Tuttavia sarebbe bastata una minima ricerca (anche se, lo ammettiamo, nel 1988 era un po' più difficile) per verificare che il pezzo di Phil Collins è una cover. L'originale è fu scritta da Toni Wine e da Carole Bayer Sager e fu incisa per la prima volta nel 1965 dal duo Diane & Annita e nello stesso anno anche dai Mindbenders, uno dei gruppi più influenti della british invasion, per il loro album eponimo. Tra l'altro nel 1967 fu realizzata anche una cover italiana di A Groovy Kind of Love dai Camaleonti che la intitolarono Non c'è Più Nessuno e la inserirono nell'album Portami Tante Rose. Basta questa considerazione a rovesciare il quesito iniziale: perché alla luce di questo fatto potremmo arrivare alla conclusione che fu Graziani ad aver copiato la versione originale di A Groovy Kind of Love.

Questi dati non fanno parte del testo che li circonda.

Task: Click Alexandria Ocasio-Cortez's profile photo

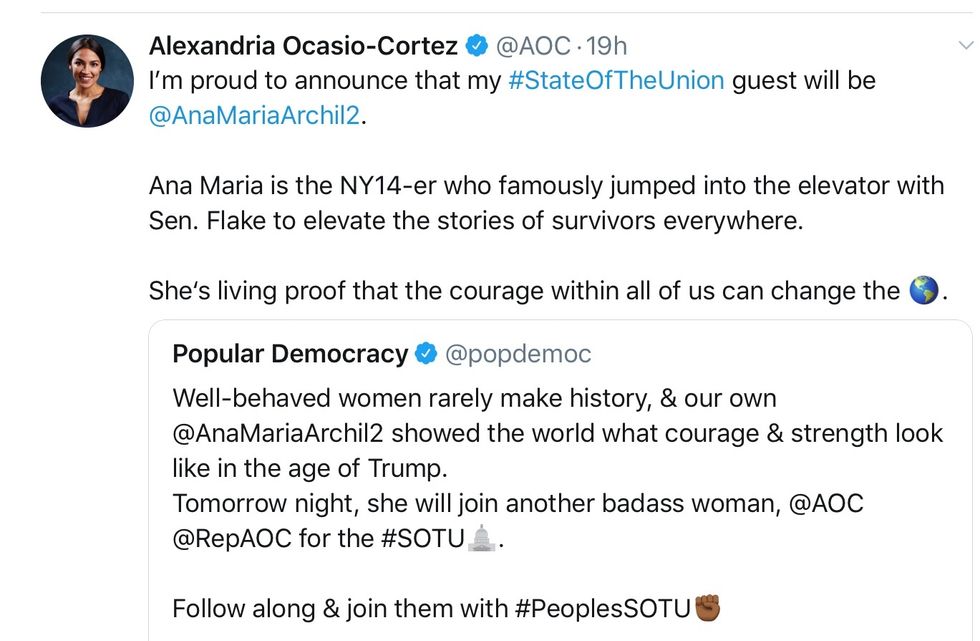Action: [x=87, y=80]
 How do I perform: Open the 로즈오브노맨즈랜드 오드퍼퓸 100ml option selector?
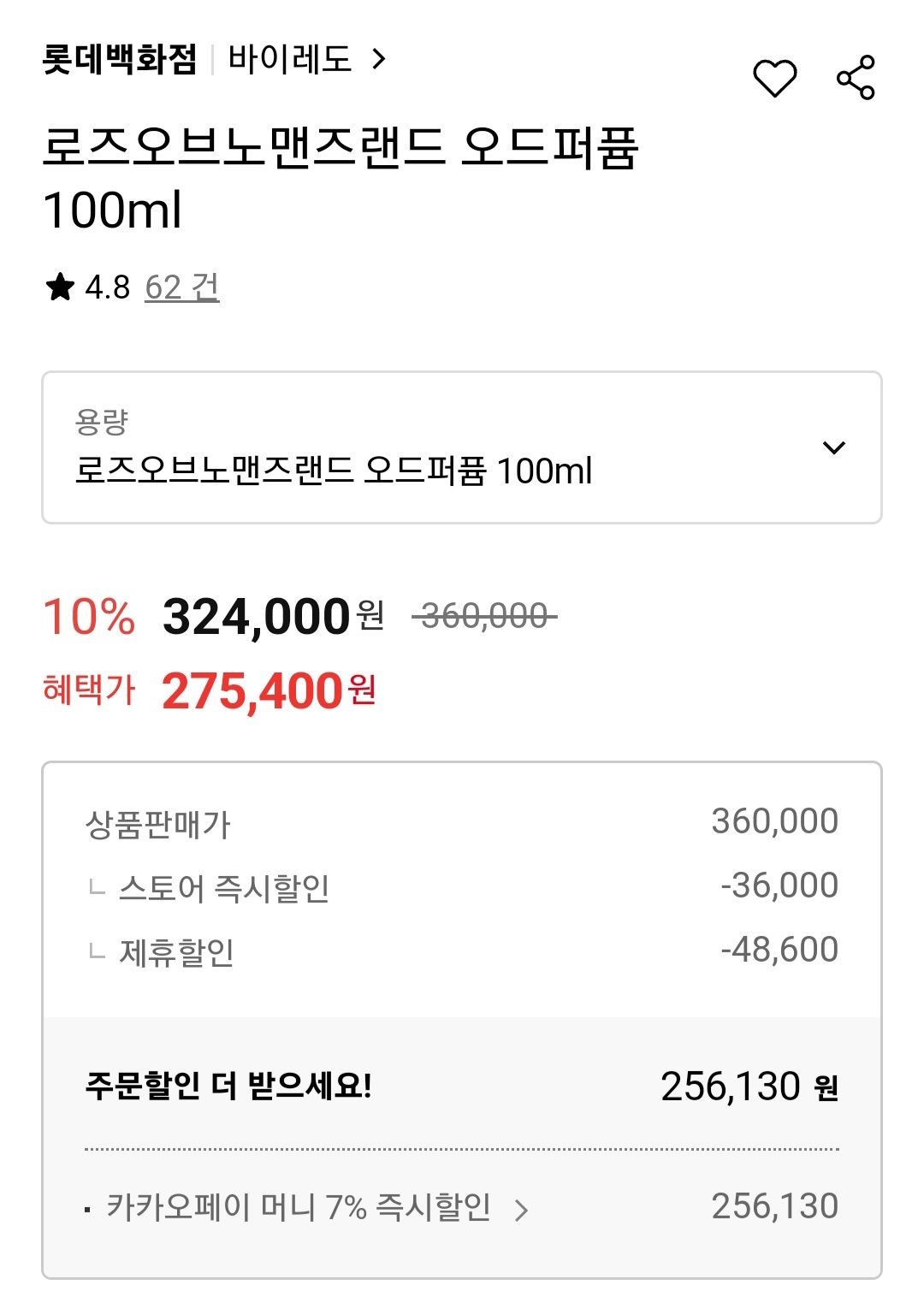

In realtà nessuno dei due ha copiato l'altro: più banalmente entrambi gli autori si sono ispirati a un brano classico. La melodia di entrambi i pezzi è infatti basata sul Rondò della Sonatina in Sol Maggiore, op. 36 no. 5 di Muzio Clementi, musicista italiano vissuto tra il 1752 e il 1832. Ovviamente i diritti d'autore sul brano di Clementi erano già scaduti al tempo di A Groovy Kind of Love e quindi nessun plagio, ma solo un uso proprio di un brano di pubblico dominio.

Collins non ha plagiato Graziani quindi, e nemmeno Graziani ha plagiato nessuno. Nonostante le smentite che negli anni non sono mancate, purtroppo questa leggenda è ancora ben radicata nella cultura popolare italiana, come confermato dal giornale La Spezia Oggi che nel 2015 scriveva ancora parlando di Graziani [...] fa uscire un altro lavoro notevole, “Agnese Dolce Agnese” dove troviamo appunto il brano “Agnese”, saccheggiato da Phil Collins con un plagio clamoroso nella versione “A groovy kind of love”.

Purtroppo certe leggende sono dure a morire, ma prima di infangare qualcuno sarebbe meglio fare una minima ricerca.